John Anderton: "I need your help. You contain information. I need to know how to get at it."
In the recent science-fiction thriller "Minority Report," Tom Cruise plays Detective John Anderton who solves future crimes by being immersed in a "data cave," where he rapidly accesses all the relevant information about the identity, location and associates of the potential victim.
A team at PurdueUniversity is currently developing a similar "data-rich" environment for scientific discovery that uses high-performance computing and artificial intelligence software to display information and interact with researchers in the language of their specific disciplines.
"If you were a chemist, you could walk right up to this display and move molecules and atoms around to see how the changes would affect a formulation or a material's properties," said James Caruthers, a professor of chemical engineering at Purdue. The method represents a fundamental shift from more conventional techniques in computer-aided scientific discovery.
"Most current approaches to computer-aided discovery center on mining data in a process that assumes there is a nugget of gold that needs to be found in a sea of irrelevant information," Caruthers said. "This data-mining approach is appropriate for some scientific discovery problems, but scientific understanding often proceeds through a different method, a 'knowledge discovery' approach.
"Instead of mining for a nugget of gold, knowledge discovery is more like sifting through a warehouse filled with small gears, levers, etc., none of which is particularly valuable by itself. After appropriate assembly, however, a Rolex watch emerges from the disparate parts."
A team of researchers at Purdue led by Caruthers is developing a computer environment that allows experts to talk naturally in their specific scientific language. That way, the researchers don't have to deal with computerese and can take full advantage of the most advanced visualization capabilities to become more engaged in the scientific discovery process, Caruthers said.
Such a system could become crucial for enabling scientists to deal with the recent explosion of data now available to them. The source of this flood of data is "high-throughput" experimentation, in which hundreds or thousands of experiments are conducted simultaneously in tiny vessels that are sometimes as small as a few human hairs. Having so much information presents a challenge: it is difficult for researchers to find what they are looking for within this huge sea of data.
Drowning in data, yet starved of information - Ruth Stanat in The Intelligent Organization
"You run the risk of drowning in data," said W. Nicholas Delgass, a Purdue professor of chemical engineering. "What you really want is knowledge, not data."
Purdue researchers believe they have a solution to the problem.

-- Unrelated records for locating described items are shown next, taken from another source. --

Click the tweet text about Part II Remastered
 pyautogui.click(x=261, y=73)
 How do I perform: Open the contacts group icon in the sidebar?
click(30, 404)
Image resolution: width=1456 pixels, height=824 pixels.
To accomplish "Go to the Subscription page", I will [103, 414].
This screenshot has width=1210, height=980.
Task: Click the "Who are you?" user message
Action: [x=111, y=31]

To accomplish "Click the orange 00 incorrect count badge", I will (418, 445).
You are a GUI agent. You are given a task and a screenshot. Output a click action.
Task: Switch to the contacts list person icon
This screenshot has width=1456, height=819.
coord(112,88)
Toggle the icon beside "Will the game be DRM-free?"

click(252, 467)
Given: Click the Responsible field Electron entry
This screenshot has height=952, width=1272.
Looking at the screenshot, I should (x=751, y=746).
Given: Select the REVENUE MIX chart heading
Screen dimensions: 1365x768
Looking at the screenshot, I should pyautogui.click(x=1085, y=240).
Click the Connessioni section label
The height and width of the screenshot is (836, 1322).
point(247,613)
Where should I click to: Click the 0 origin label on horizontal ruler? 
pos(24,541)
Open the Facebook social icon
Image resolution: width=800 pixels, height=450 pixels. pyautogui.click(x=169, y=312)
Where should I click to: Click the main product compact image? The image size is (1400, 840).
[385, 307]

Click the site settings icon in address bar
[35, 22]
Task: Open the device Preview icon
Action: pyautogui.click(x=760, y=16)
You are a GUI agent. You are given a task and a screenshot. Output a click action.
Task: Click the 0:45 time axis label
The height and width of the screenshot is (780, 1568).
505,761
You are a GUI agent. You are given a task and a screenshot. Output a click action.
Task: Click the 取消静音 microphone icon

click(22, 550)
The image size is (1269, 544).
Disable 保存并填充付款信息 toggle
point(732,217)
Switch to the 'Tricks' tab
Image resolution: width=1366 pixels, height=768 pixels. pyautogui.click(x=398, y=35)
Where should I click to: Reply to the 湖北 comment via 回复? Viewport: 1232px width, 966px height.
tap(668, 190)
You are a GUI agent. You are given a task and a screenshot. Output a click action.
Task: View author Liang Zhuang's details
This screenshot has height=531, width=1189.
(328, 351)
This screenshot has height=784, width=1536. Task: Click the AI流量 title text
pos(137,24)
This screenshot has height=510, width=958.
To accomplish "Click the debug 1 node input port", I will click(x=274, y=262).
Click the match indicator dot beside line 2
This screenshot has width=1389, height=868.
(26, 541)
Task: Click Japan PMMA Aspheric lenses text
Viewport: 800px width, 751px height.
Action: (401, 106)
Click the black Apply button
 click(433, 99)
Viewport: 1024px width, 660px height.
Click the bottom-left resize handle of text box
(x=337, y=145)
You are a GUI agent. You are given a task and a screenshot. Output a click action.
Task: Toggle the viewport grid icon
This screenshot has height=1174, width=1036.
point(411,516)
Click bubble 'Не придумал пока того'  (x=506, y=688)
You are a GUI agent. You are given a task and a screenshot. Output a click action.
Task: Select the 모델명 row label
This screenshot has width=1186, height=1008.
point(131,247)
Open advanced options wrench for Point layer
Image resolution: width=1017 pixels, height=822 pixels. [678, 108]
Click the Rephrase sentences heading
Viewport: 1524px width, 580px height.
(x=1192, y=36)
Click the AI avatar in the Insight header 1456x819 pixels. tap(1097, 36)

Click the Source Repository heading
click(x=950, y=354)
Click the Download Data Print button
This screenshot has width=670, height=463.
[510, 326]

They are developing a method to extract knowledge from data, promising to speed up the process of discovery in many areas of research, including work aimed at creating new drugs, fuel additives, catalysts and rubber compounds.
The method, called discovery informatics, enables researchers to test new theories on the fly and literally see how well their concepts might work in real time via a three-dimensional display, said Venkat Venkatasubramanian, another professor of chemical engineering working to develop the new system.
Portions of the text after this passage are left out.